▶ PROVIDED INFORMATION
-- -- --

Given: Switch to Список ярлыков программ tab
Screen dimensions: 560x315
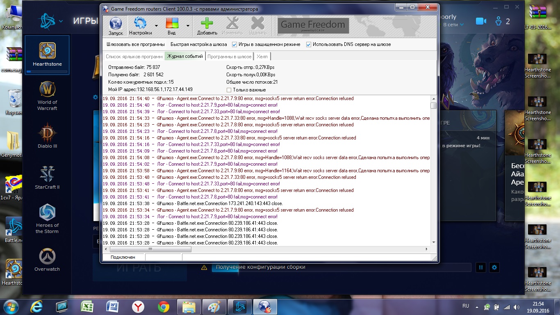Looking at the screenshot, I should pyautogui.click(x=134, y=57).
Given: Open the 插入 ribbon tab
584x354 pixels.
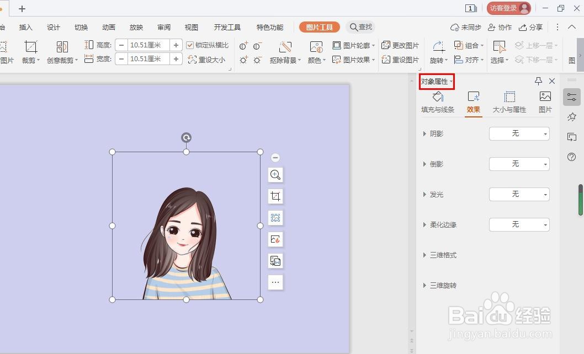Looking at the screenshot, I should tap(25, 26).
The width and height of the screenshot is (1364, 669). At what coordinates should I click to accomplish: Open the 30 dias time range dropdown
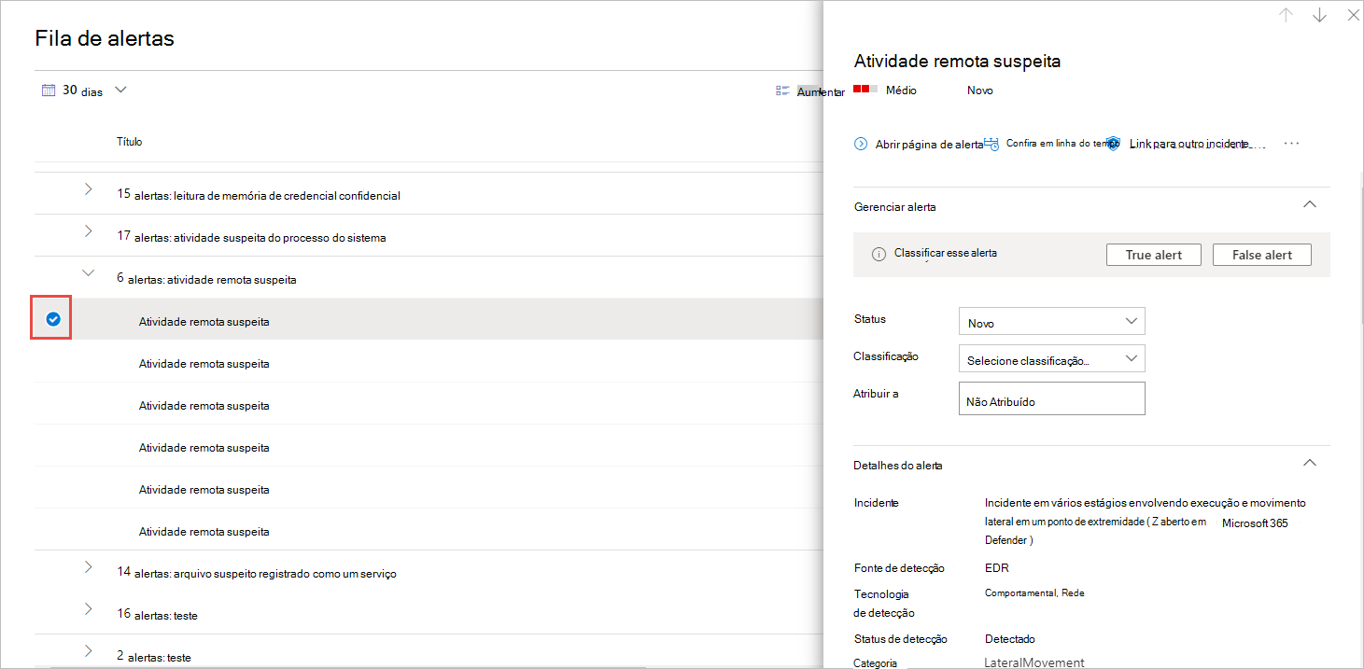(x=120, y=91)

-- -- --

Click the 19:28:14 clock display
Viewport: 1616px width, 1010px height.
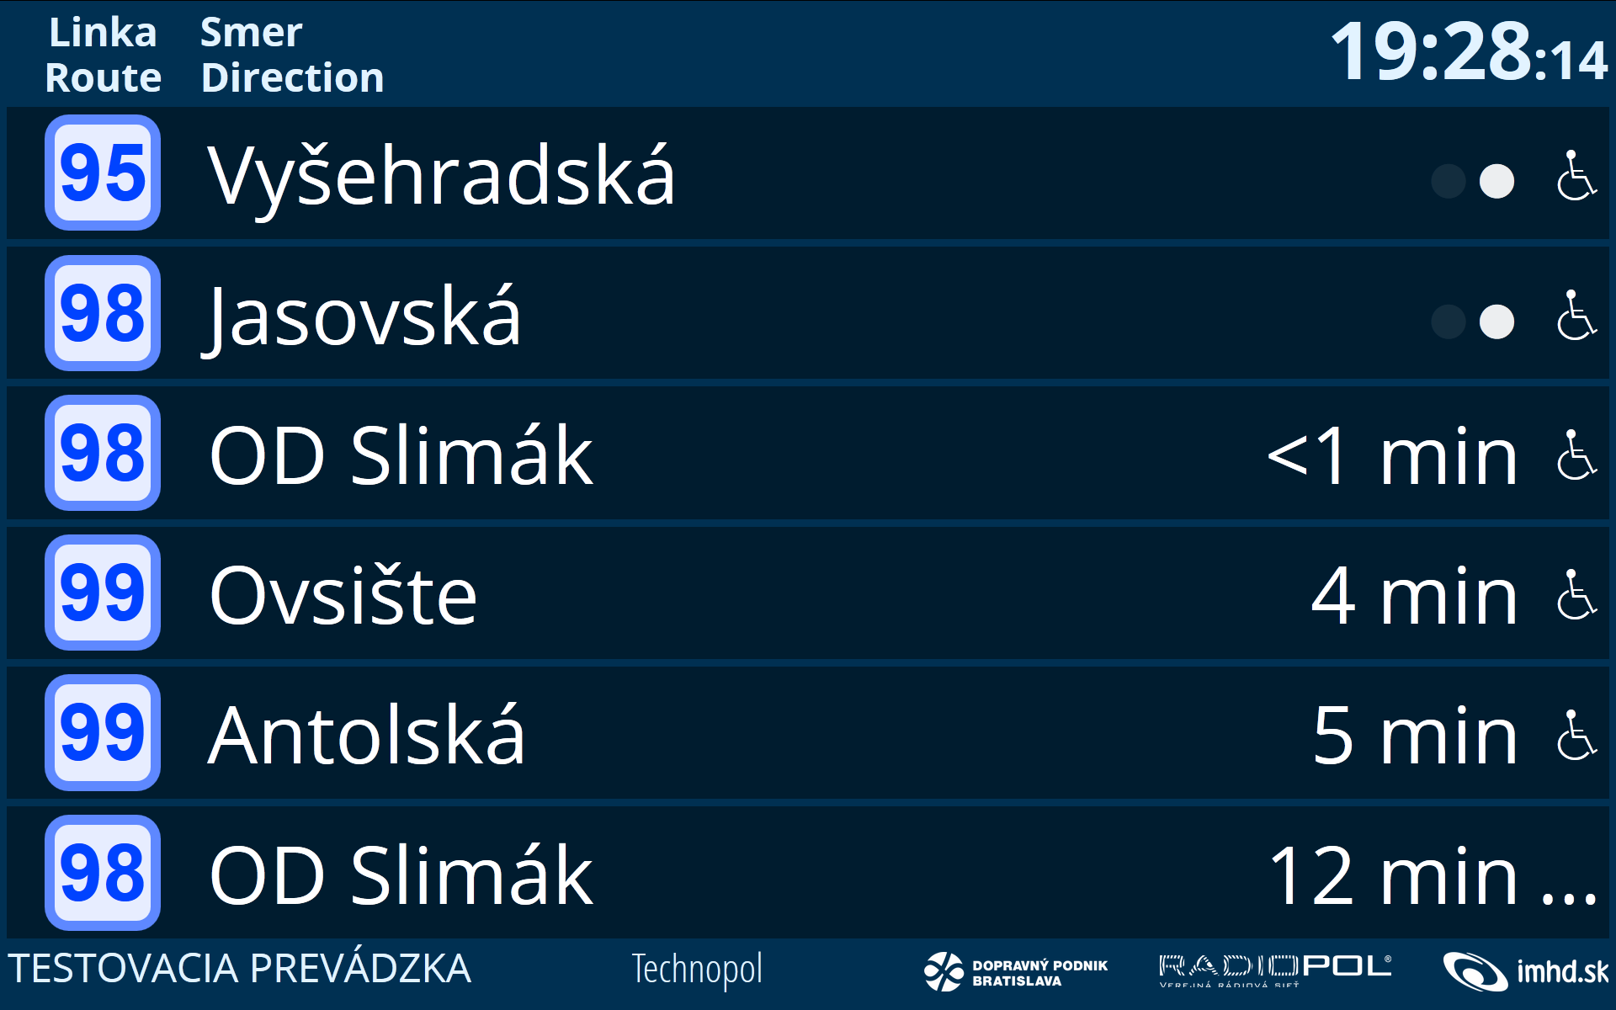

-- -- --

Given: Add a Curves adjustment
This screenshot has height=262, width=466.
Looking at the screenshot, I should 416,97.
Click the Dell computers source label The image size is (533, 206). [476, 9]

-- -- --

▶ WORK TO BE COMPLETED
Only a number is expected here: the count of lines in the records above that include the word "Given".

▶ ANSWER FOR THIS EXERCISE
3